House prices and rents will continue to rise as the economy continues to expand rapidly in the next two years boosted by house building, the European Commission has predicted.
Its new forecasts project that GDP will grow rapidly, by 4.8% this year, and then 3.9% and 3.1% in 2018 and 2019.
Shorn of the accounting distortions caused by multinationals involving contract manufacturing and intellectual property transfers, the underlying economy driven by consumer spending and construction will power ahead, by an average of 4% to 2019, the commission projects.
Without providing specific forecasts, the commission signalled that housing costs would likely rise sharply.

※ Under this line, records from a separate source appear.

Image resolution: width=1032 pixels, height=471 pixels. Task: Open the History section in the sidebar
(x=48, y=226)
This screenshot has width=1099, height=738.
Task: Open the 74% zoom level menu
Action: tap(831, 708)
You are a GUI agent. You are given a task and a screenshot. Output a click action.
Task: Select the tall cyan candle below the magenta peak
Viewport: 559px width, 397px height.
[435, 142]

“Insufficient housing supply remains a challenge and is expected to show up in house prices and rents,” it said in the autumn forecasts.
“Investment in construction is projected to contribute substantially to growth in domestic demand, with strong momentum in residential property investment in 2016 expected to continue in the medium term, supported by Government policies,” the commission said.

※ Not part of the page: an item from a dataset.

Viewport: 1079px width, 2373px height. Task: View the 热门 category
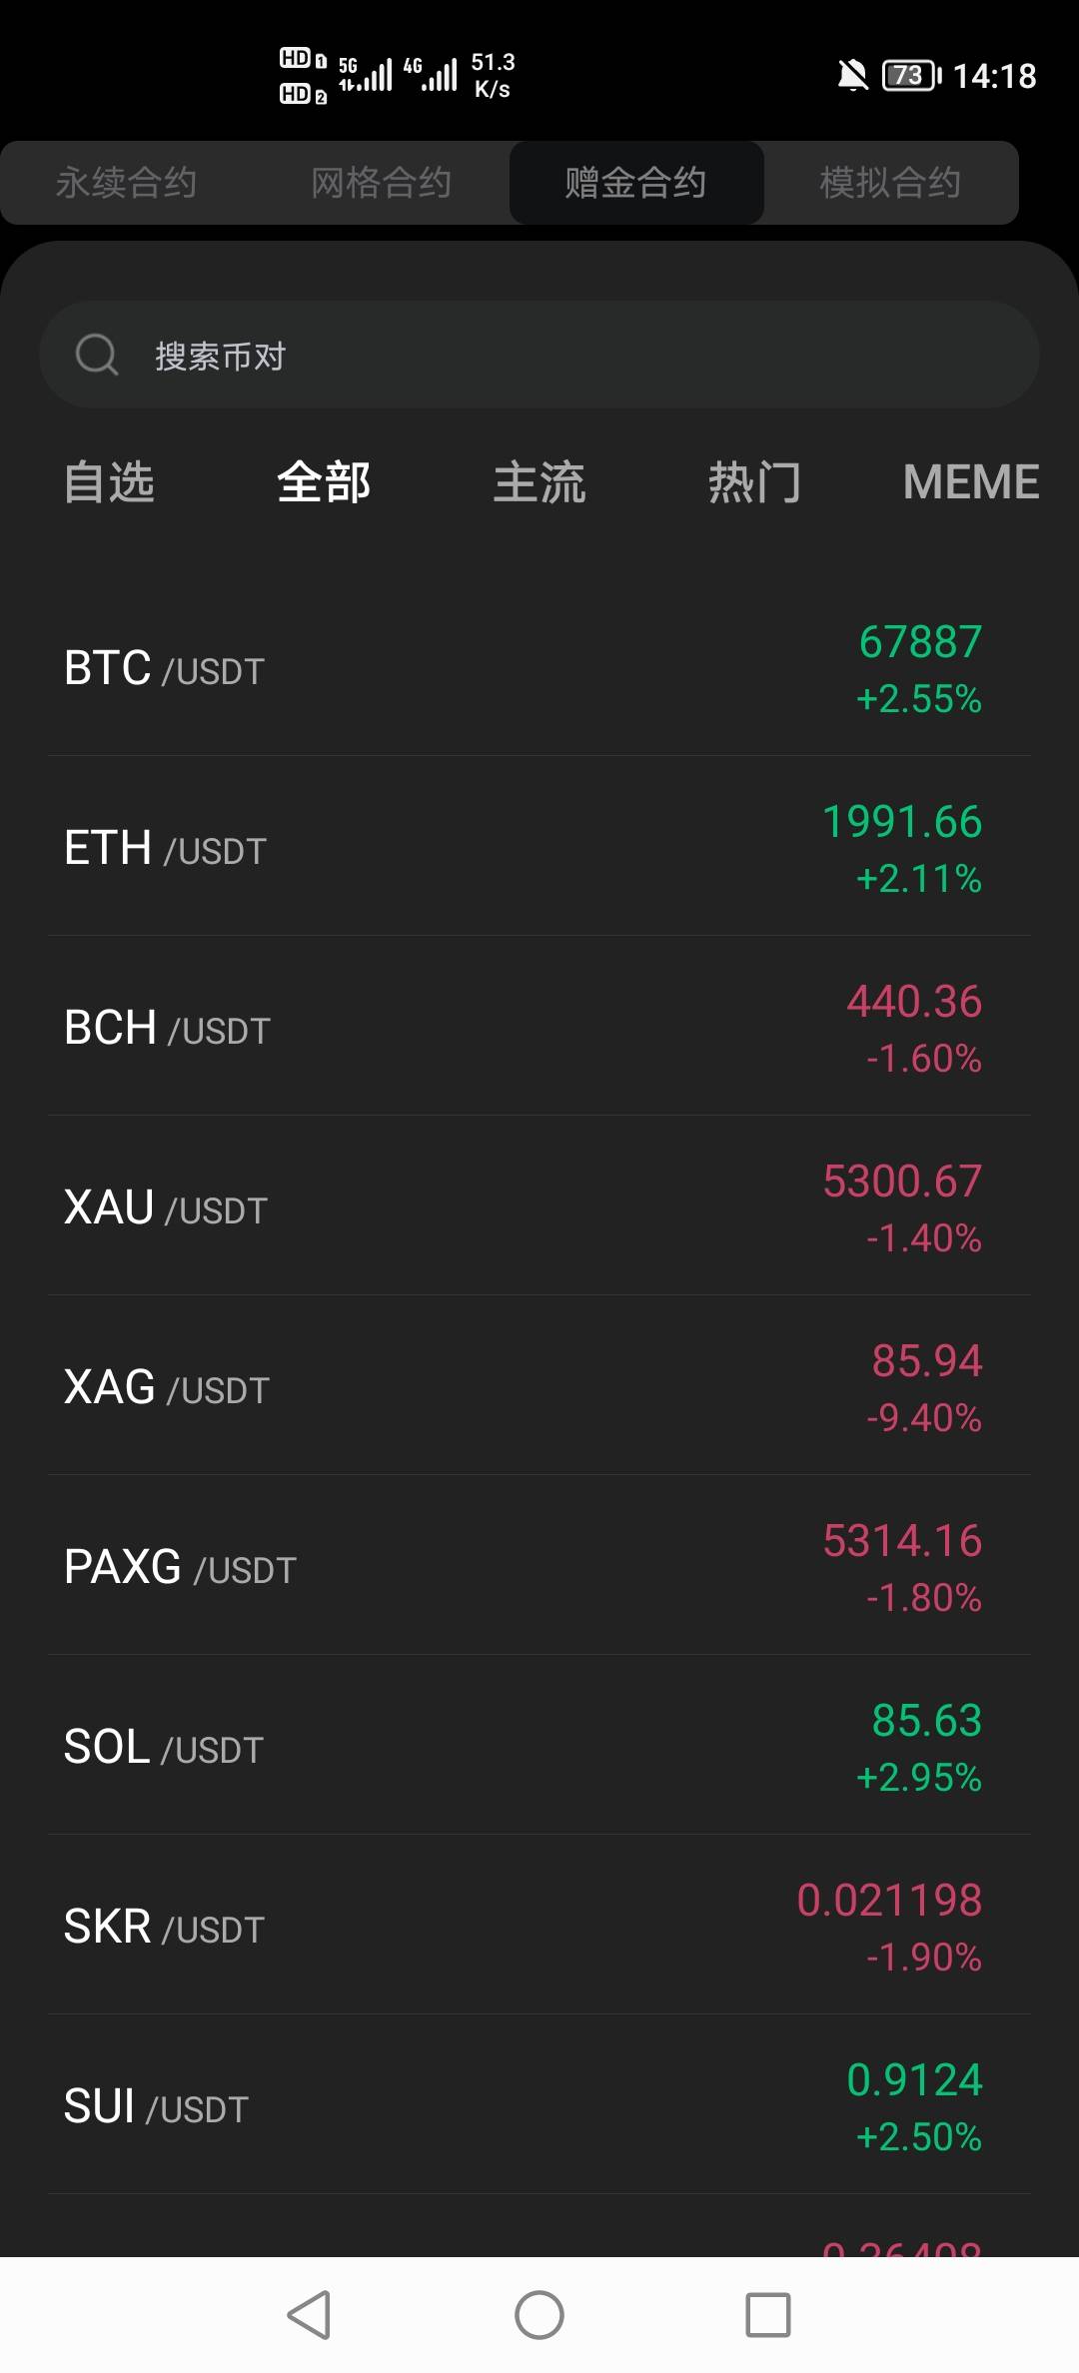754,482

A number of forecasters such as the Economic and Social Research Institute (ESRI) have warned about the potential for the huge increase in housing construction to destabilise the economy over the coming years. The ESRI has said, however, that the economy was not at present overheating.
The spectre of Brexit looms large over the commission’s forecasts.

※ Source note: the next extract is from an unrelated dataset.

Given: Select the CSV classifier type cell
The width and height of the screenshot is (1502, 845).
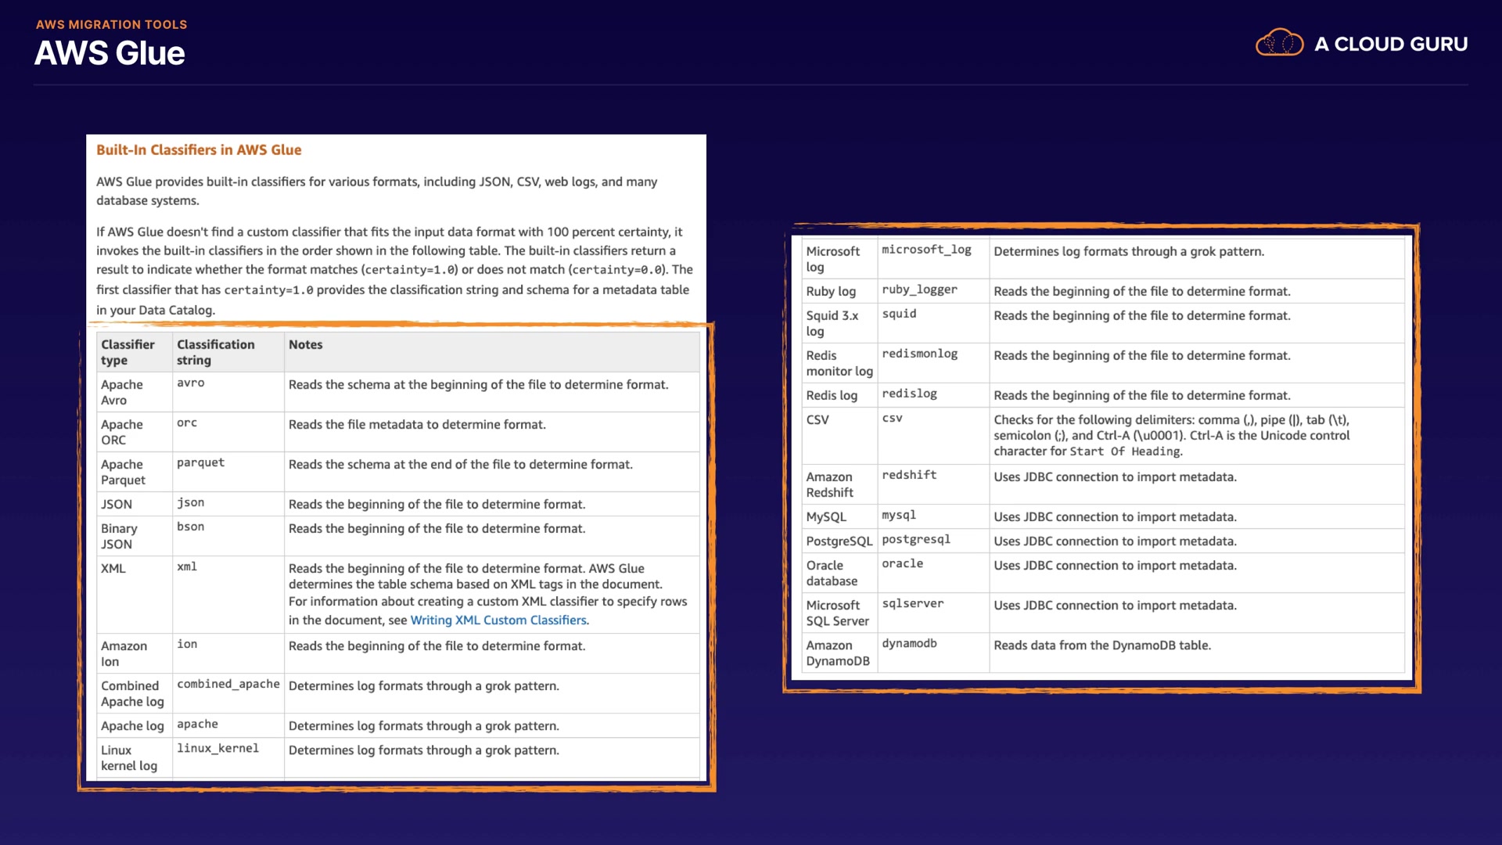Looking at the screenshot, I should coord(817,419).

It warns that uncertainty about the eventual deal between the UK and the EU and “potential changes to the international taxation environment and US tax and trade policies” could weigh on Government revenues.
The commission forecasts Irish prices as measured by its harmonised index will rise only slightly over the coming years. Prices will rise 0.8% next year and 1.2% in 2019, it predicts.
Jobs growth will continue at a fast pace, helping push the average annual rate of unemployment to 5.5% next year and to 5.3% in 2019.
The commission said growth in the eurozone will expand 2.2% this year, up from 1.8% in 2016. In May, the commission forecast 2017 growth at 1.7%.
“The European economy has performed significantly better than expected this year, propelled by resilient private consumption, stronger growth around the world, and falling unemployment,” the commission said.
“Investment is also picking up amid favourable financing conditions and considerably brightened economic sentiment as uncertainty has faded,” it said.
Growth in 2018 is to slow to 2.1% and to 1.9% in 2019.
Meanwhile, British economic growth will slow sharply over the next two years as companies are likely to put investment on hold because of uncertainty over the outcome of Brexit negotiations with EU, the commission forecast.
It slashed its forecast for economic growth in the UK for this year to 1.5% from 1.8% projected earlier this year and forecast growth of 1.3% in 2018 and 1.1% in 2019, the year the UK leaves the EU.
“Investment growth is forecast to weaken in 2018, as many firms are likely to continue deferring investments in the face of uncertainty,” the commission said.